Raw records:
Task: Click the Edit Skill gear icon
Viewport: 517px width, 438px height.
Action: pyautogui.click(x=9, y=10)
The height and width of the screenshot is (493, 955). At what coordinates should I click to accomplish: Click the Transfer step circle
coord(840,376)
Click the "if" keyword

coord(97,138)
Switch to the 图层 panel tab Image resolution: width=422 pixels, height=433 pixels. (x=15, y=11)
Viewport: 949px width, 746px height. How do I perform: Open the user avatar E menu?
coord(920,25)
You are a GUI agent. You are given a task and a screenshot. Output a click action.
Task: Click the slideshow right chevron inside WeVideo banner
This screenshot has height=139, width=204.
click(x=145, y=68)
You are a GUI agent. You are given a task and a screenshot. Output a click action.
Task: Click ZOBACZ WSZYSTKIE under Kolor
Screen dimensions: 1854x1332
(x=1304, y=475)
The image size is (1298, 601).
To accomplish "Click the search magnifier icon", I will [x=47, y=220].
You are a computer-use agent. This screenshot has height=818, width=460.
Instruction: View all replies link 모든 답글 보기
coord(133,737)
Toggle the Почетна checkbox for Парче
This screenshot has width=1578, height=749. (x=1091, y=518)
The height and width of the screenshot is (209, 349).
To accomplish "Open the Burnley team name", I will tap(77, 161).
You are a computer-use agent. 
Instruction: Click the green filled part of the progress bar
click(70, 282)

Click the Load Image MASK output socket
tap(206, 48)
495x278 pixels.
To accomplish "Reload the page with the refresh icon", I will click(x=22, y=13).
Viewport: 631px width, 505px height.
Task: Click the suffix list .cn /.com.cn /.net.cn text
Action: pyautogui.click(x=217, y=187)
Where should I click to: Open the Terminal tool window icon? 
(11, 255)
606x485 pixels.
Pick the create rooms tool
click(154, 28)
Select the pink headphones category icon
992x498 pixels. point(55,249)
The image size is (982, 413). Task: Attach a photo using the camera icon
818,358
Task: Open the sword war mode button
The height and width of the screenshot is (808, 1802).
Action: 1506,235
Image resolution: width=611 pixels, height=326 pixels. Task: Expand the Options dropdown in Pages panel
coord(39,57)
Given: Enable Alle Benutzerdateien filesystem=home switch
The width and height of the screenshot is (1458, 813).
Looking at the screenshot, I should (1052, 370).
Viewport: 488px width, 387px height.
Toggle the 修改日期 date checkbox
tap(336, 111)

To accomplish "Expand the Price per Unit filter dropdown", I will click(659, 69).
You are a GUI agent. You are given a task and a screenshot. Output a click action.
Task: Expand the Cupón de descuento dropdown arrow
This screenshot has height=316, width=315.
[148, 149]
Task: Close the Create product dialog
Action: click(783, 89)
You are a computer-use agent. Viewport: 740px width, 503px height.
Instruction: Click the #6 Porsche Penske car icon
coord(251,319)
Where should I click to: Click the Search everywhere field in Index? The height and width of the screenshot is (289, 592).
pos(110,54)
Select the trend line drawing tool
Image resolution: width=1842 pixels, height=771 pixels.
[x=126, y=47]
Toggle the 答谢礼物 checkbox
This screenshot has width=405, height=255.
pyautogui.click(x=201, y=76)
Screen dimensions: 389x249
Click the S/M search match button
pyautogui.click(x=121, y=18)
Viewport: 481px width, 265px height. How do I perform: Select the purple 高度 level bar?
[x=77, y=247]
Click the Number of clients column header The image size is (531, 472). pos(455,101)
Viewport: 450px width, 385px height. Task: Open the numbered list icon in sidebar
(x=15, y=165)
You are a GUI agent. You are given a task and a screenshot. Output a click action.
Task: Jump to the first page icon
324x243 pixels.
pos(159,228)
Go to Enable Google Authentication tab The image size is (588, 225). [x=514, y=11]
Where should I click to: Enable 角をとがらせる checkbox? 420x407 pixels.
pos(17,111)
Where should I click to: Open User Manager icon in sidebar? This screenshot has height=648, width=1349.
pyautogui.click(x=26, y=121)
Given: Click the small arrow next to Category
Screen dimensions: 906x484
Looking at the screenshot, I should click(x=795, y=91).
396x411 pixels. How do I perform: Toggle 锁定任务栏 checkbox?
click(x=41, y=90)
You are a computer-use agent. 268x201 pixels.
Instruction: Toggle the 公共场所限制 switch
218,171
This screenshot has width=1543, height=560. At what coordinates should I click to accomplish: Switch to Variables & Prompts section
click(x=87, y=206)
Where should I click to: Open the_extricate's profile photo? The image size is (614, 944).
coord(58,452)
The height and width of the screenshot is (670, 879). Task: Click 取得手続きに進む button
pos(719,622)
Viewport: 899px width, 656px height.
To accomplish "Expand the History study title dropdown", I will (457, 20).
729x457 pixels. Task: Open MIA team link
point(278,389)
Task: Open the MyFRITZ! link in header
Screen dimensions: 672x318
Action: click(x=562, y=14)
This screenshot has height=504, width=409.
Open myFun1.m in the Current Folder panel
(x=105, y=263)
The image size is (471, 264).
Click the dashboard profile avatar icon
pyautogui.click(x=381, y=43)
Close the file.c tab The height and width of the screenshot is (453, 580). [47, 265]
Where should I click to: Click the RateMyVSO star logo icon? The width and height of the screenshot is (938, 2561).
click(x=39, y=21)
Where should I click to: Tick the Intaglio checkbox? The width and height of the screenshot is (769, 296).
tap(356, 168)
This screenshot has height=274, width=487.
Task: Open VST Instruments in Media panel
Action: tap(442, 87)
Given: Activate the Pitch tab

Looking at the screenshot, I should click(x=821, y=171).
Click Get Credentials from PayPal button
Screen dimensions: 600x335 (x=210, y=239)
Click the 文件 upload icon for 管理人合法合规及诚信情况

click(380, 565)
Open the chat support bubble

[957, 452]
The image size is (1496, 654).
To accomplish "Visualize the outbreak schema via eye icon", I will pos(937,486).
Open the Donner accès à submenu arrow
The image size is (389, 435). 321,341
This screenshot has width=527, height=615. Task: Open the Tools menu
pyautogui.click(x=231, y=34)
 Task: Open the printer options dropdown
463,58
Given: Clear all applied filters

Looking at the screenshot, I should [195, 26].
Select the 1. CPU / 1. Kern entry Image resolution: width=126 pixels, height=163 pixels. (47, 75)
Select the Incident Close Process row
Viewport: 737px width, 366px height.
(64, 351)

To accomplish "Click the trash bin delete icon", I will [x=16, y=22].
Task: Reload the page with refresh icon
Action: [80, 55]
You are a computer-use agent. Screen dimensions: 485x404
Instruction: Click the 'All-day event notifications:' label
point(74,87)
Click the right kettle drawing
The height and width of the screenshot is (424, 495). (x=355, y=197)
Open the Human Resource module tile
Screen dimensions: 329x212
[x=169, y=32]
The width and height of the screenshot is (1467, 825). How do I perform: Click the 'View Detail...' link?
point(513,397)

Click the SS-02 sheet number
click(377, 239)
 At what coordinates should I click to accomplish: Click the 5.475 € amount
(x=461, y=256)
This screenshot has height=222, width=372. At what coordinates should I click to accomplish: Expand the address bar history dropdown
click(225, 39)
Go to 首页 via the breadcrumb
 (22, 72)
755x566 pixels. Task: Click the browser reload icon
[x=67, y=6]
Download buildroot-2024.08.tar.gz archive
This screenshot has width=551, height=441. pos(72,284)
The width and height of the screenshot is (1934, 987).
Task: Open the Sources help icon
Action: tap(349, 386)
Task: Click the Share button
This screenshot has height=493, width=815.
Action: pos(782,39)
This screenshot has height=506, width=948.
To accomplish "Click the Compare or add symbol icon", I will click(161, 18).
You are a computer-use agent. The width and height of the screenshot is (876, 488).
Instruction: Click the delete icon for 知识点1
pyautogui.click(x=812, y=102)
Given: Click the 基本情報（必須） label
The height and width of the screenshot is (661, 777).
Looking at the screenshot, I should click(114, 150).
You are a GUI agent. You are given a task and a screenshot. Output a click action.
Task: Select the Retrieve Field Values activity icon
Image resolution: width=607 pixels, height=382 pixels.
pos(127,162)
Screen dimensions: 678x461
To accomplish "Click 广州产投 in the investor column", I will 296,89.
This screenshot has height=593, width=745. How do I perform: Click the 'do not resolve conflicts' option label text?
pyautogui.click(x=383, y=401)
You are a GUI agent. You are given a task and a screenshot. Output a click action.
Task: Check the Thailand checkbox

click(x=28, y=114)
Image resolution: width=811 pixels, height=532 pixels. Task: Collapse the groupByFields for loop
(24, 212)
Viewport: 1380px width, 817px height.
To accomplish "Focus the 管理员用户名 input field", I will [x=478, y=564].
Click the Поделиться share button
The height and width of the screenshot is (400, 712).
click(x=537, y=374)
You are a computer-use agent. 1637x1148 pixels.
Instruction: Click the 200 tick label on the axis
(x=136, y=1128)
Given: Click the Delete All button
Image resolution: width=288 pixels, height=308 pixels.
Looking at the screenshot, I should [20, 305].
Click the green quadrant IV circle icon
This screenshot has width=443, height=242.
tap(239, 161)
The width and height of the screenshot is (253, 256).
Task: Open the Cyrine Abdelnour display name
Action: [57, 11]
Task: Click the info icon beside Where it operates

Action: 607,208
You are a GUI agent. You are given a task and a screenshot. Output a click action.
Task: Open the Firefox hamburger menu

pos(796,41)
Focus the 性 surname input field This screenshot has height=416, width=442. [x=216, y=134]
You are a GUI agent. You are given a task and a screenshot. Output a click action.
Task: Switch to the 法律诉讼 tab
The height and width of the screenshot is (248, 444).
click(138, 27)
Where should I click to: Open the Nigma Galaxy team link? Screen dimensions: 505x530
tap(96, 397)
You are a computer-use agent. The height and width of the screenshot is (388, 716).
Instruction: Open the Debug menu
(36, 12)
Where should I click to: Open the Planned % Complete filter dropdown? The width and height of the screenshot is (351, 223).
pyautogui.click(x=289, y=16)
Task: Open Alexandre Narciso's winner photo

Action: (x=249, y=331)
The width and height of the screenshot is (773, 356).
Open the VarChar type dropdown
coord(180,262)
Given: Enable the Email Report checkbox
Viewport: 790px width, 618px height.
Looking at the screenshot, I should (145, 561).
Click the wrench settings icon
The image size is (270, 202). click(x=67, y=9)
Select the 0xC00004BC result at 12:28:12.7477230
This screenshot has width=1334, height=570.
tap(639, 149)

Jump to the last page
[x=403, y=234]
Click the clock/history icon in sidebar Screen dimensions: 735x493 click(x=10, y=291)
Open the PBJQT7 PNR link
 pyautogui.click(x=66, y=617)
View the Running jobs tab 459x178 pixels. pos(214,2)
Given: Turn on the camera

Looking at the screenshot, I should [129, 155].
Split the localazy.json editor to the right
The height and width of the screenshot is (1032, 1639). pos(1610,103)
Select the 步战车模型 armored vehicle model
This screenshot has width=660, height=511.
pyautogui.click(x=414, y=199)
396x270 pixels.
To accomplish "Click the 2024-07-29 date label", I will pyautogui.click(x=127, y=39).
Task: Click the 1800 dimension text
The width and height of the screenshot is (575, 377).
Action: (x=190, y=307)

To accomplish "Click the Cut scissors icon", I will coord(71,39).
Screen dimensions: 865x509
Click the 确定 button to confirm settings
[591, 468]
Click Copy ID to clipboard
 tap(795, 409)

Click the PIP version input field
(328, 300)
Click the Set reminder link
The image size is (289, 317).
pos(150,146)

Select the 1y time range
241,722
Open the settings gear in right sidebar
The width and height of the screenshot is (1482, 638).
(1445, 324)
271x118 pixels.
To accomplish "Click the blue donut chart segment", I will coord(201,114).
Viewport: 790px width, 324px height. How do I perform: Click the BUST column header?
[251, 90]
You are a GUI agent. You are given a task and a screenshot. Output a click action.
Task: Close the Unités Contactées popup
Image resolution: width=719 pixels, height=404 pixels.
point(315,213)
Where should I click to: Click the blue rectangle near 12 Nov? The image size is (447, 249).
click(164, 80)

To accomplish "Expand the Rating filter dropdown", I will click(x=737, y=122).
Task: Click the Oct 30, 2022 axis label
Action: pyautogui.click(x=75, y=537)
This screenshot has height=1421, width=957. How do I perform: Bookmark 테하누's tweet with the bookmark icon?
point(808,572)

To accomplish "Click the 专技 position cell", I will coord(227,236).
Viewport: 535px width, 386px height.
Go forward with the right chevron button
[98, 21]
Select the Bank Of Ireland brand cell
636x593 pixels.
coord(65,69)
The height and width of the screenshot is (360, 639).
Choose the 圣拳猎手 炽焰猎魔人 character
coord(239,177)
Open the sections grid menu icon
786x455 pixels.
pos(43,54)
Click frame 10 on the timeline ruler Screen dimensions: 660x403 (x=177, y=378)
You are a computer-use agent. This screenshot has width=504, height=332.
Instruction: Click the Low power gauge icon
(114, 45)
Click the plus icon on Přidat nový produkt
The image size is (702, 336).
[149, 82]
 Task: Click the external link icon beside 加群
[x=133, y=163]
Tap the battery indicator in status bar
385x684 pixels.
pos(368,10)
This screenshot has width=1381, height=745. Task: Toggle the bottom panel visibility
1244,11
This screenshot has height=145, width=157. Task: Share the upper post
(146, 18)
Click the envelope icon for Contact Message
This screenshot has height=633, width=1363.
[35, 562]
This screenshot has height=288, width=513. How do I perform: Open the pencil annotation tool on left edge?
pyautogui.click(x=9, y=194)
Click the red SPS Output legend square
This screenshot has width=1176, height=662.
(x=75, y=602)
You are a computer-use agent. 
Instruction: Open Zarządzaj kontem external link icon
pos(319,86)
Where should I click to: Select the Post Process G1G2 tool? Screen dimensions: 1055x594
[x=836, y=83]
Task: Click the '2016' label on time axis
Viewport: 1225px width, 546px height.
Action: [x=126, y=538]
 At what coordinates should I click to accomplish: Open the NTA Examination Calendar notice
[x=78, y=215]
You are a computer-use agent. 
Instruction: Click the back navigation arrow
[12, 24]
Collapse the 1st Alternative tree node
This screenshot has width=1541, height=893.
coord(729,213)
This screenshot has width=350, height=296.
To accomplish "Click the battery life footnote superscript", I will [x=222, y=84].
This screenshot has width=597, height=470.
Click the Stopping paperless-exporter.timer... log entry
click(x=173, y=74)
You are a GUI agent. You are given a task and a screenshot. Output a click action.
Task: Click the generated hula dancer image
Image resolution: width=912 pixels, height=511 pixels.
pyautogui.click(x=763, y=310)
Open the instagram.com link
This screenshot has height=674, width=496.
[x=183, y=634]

• _Written exercise_
Rewrite the items from the start through the line containing "coord(920,25)", swapping "Viewport" for "Screen" and leaving everything else untouched.

• _Correct answer_
Task: Click the Edit Skill gear icon
Screen: 517px width, 438px height.
Action: pyautogui.click(x=9, y=10)
The height and width of the screenshot is (493, 955). At what coordinates should I click to accomplish: Click the Transfer step circle
coord(840,376)
Click the "if" keyword

coord(97,138)
Switch to the 图层 panel tab Image resolution: width=422 pixels, height=433 pixels. (x=15, y=11)
Screen: 949px width, 746px height. How do I perform: Open the user avatar E menu?
coord(920,25)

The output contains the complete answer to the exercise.